■ WHAT THE EXERCISE ASKS
Below are the records. Reproduce exactly the lines from the one containing "You are a GUI" through the final line, and omit any pictures.

■ SUPPLIED ENTRIES

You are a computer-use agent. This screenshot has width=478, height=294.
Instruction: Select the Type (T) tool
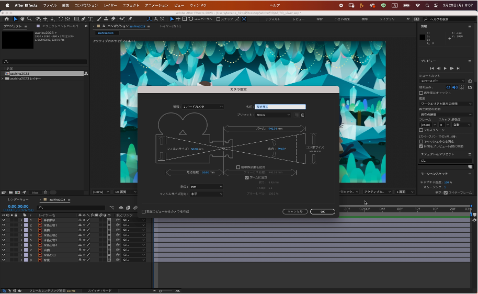[x=91, y=19]
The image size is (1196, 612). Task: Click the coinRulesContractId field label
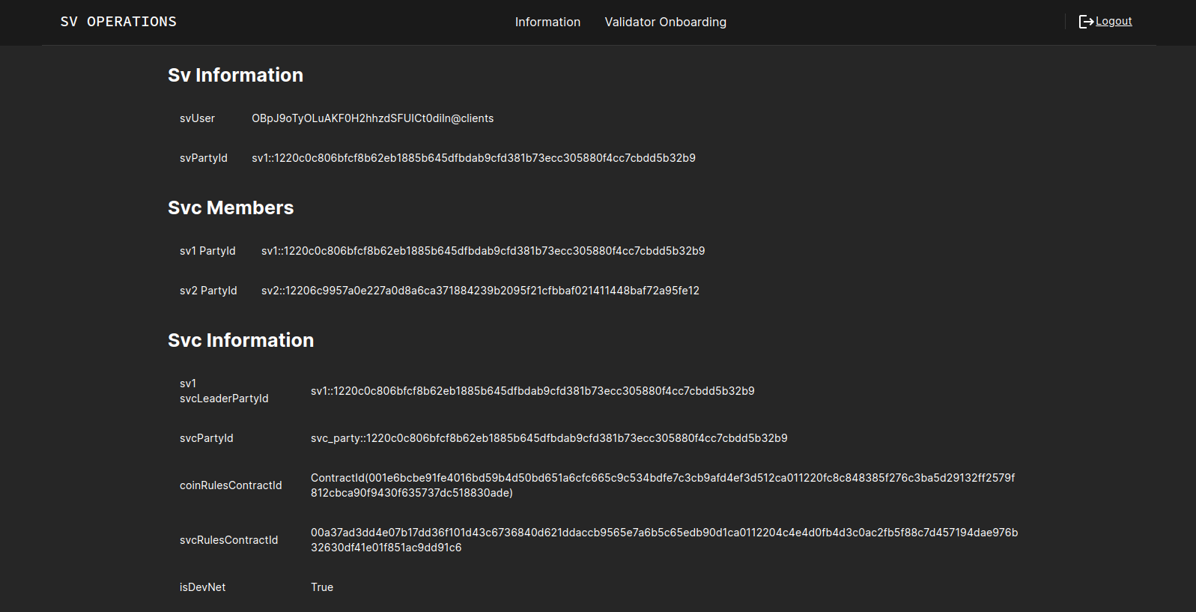click(231, 485)
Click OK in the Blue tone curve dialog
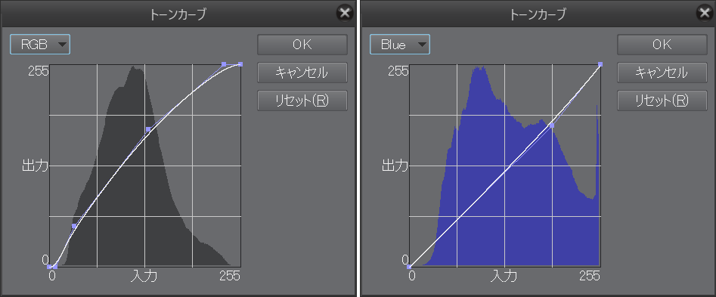The width and height of the screenshot is (716, 297). click(662, 45)
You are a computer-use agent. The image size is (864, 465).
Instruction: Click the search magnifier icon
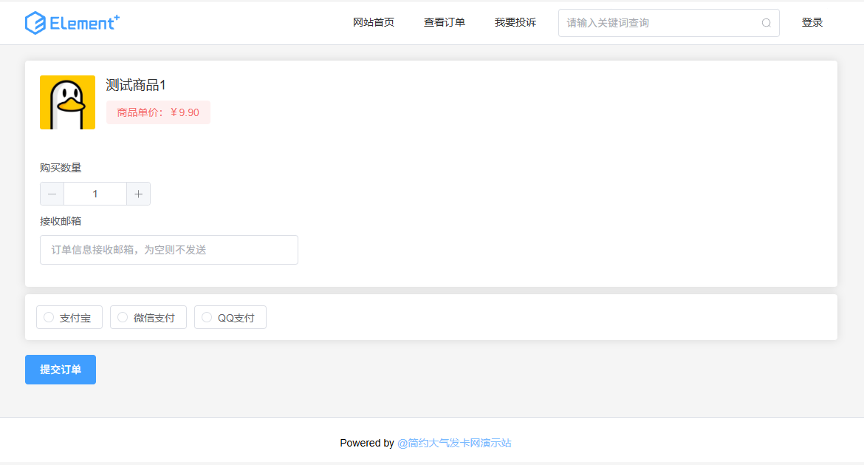tap(766, 23)
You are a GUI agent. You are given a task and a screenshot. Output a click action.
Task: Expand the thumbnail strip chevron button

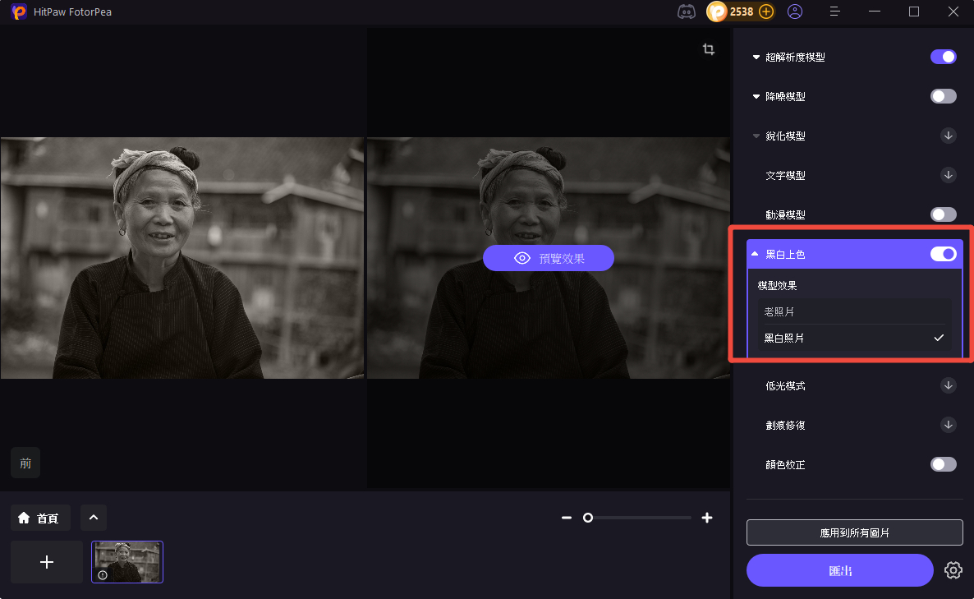[x=93, y=518]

■ WRITTEN ANSWER
You are a GUI agent. You are given a task and a screenshot. Output a click action.
Task: Expand the thumbnail strip chevron button

[x=93, y=518]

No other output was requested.